Un an après la révélation du dossier “Electragate”, la plate-forme “Toute la lumière” et TRANSPARENCIA.be vous convient à une conférence de presse. Jean-François Mitsch fera le bilan d’une affaire que les pouvoirs publics cherchent visiblement à étouffer et partagera de nouvelles pièces significatives au dossier.

Rappel du contexte

Entendu en commission de l’énergie en juin 2017 et après une enquête interne de l’administration ouverte à la demande des ministres LACROIX et DERMAGNE, un an s’est écoulé. Où en est-on ? Nous ferons la synthèse de la situation en regard des avancées, mais surtout des problèmes majeurs constatés dans l’analyse de ces dossiers, tels le refus par le président du parlement d’analyser la demande d’ouverture d’une commission d’enquête Electrage (9000 signatures), le refus de rendez-vous avec les ministres, un rapport interne de l’administration lacunaire (janvier 2018), de potentiels conflits d’intérêts, des intimidations, des réformes qui laissent la porte ouverte à de nouvelles dérives… et bien d’autres points sur lesquels nous aurons l’occasion de vous documenter.

Les 2 opérations ont coûté aux communes des centaines de millions d’euros, alors qu’elles pouvaient être bénéficiaires, qu’est-ce qui justifie cette différence ? A ce jour pas de réponse, si ce n’est « tout est légal » répété inlassablement. Légal ne voulant pas dire équitable et juste.

Le professeur Eric DEKEULENER (ULB) démontra brillamment que ce système était en place depuis de nombreuses années et avait coûté plus de 20 milliards aux consommateurs ces dernières années ! Certains s’égosillent à dire que tout est légal, mais la facture de l’énergie en Belgique est anormalement élevée. Au final c’est le consommateur qui paie cher, sans contrepartie.

Contrairement à Publifin/Nethys qui concernait des comités de secteur « virtuels » (dont les membres ne siégeaient pas ou n’avaient pas de rôle décisionnel), le dossier Electragate concerne 7 intercommunales actionnaires d’Electrabel customer solution (ECS) et 200 communes et partenaires, dans le plus grand GRD de Wallonie où plus de 200 mandataires siègent encore. Mais que font-ils ?

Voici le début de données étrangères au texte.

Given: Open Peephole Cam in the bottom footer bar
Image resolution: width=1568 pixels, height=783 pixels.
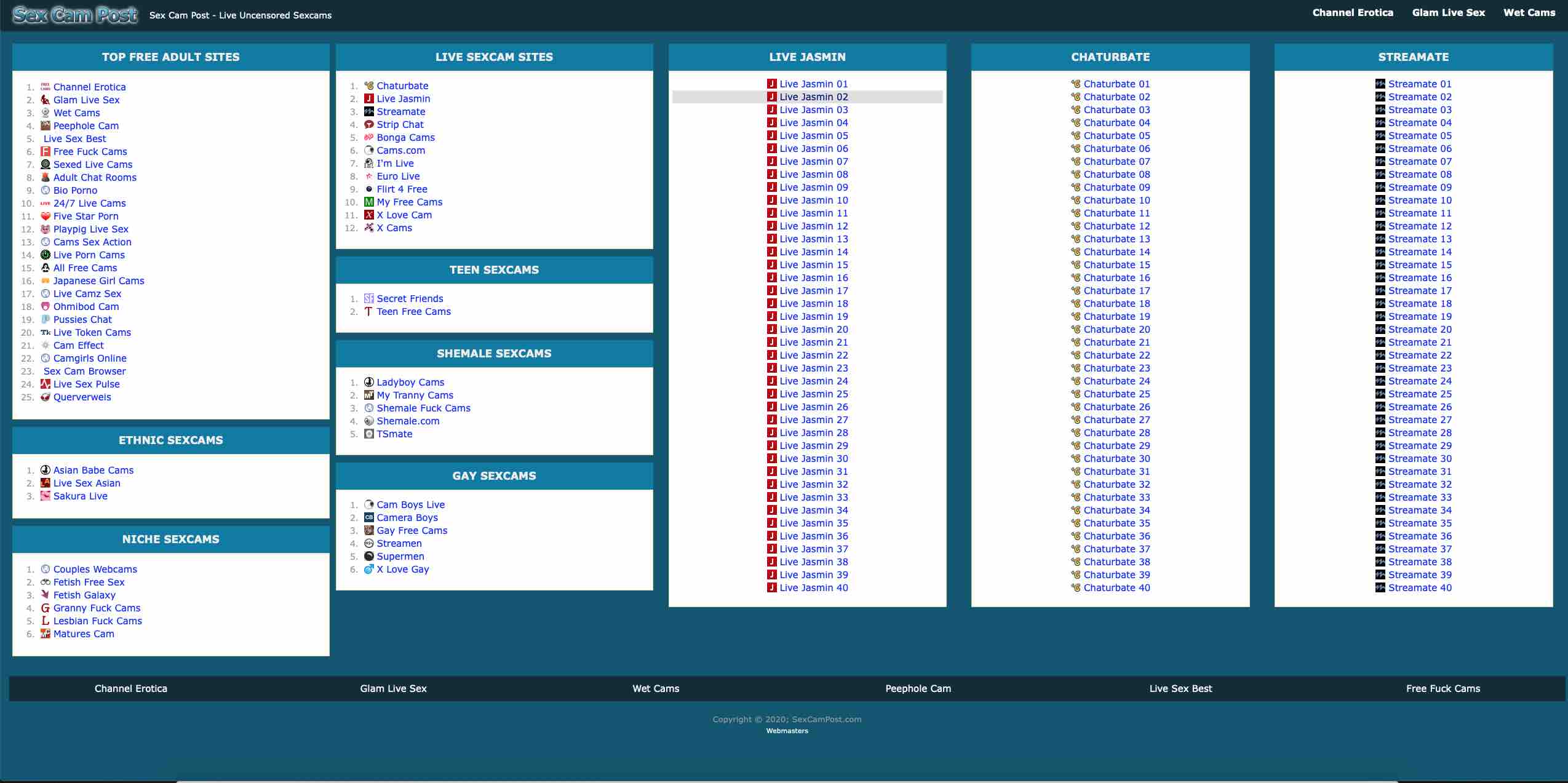Looking at the screenshot, I should click(918, 689).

SEDIFIN (IPFBW), IPFH (Igretec, IDEA, IDETA), IDEFIN, SOFILUX, FINEST, FINIMO et IEG

La complexité de ce dossier demande une attention particulière et n’est vraisemblablement pas très médiatique. Il n’en reste pas moins qu’il est de notre devoir d’informer les mandataires et les citoyens de la situation. Ils ont le droit de savoir à qui profitent toutes ces opérations et si l’intérêt général a bien guidé les choix des mandataires ! Il est nécessaire d’obtenir des réponses complètes et définitives. Que certains aspects concernent à présent la justice et d’autres impliquent des modifications des structures, car les réformes proposées par le parlement de Wallonie semblent insuffisantes, nous expliquerons pourquoi.

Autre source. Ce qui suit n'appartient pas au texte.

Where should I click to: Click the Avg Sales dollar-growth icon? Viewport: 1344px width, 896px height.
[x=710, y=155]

Le mois de juin est dédié aux assemblées générales des intercommunales. Ces questions devraient être largement débattues au niveau des communes actionnaires, surtout que plus de 200 mandataires sont rémunérés dans ces intercommunales pour prendre part aux décisions. Quel est le niveau d’information des élus rémunérés dans ces structures ? Quel est le niveau de débat avec les élus au conseil communal conformément à l’esprit du CDLD ? La structure tentaculaire toujours existante est-elle adaptée à gérer l’intérêt général, au vu de la complexité du domaine de l’énergie ? Pourquoi les différentes réformes en cours ne vont-elles pas au bout de la logique pour simplifier cette structure publique et lui donner les moyens de veiller à l’intérêt général et à un prixacceptable de l’énergie dans le cadre d’une transition énergétique ?

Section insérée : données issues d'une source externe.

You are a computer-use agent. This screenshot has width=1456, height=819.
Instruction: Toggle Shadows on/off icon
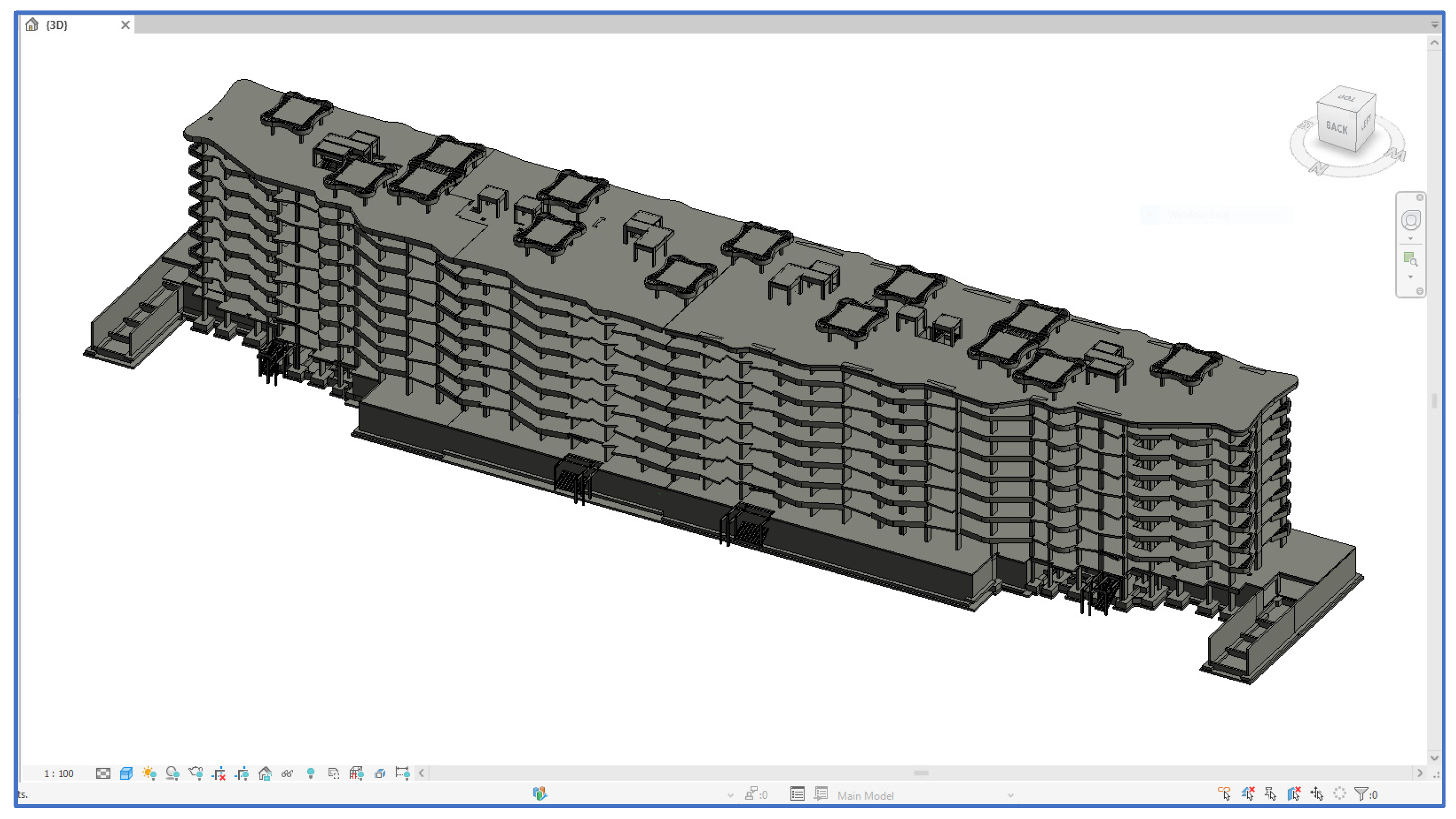[172, 773]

A Genappe, en juin 2017 la majorité au conseil communal avait quitté le conseil pour ne pas devoir répondre aux questions (fait unique en Wallonie !). A Genappe, une motion sera-t-elle votéé ?  Quelle sera l’attitude de la commune ? Qu’en sera-t-il des autres communes ? En cette période pré-électroale, nous espérons que certains élus se joindront à la dynamique pour faire toute la lumière sur ces questions. Certaines autres communes pourraient elles aussi déposer lamême motion ? Un travail d’interpellation sera réalisé avec l’aide de TRANSPARENCIA.be pour que le débat puisse exister dans toutes les communes.

Quelques points dans les dossier ELECTRAGATE:

Dans les 2 opérations, 3 IPF se retrouvaient être vendeurs de participations ECS et bénéficiaient de ces ventes comme actionnaires d’ENGIE/Electrabel ! Il apparaît aujourd’hui que ces potentiels conflits d’intérêts n’ont pas été signalés dans ces opérations. 200 communes actionnaires ont potentiellement été lésées dans les opérations.

Au niveau du réseau, les chiffres récents des besoins de financement du réseau confirmeraient, là aussi, que le prix payé était largement surévalué. Peut-être que les 12% de rentabilité (sur le chiffre d’affaires – cfr article NEWYORK TIMES) des participations communales dans les GRD font taire certains élus qui préfèrent recevoir quelques moyens en fermant les yeux sur des pratiques d’un autre temps ? ORES attaque les nouveaux tarifs 2019-2023, car ceux-ci donnerait raison à la thèse d’une surévaluation (puique la rémunération acceptée par le Cwape est réduite).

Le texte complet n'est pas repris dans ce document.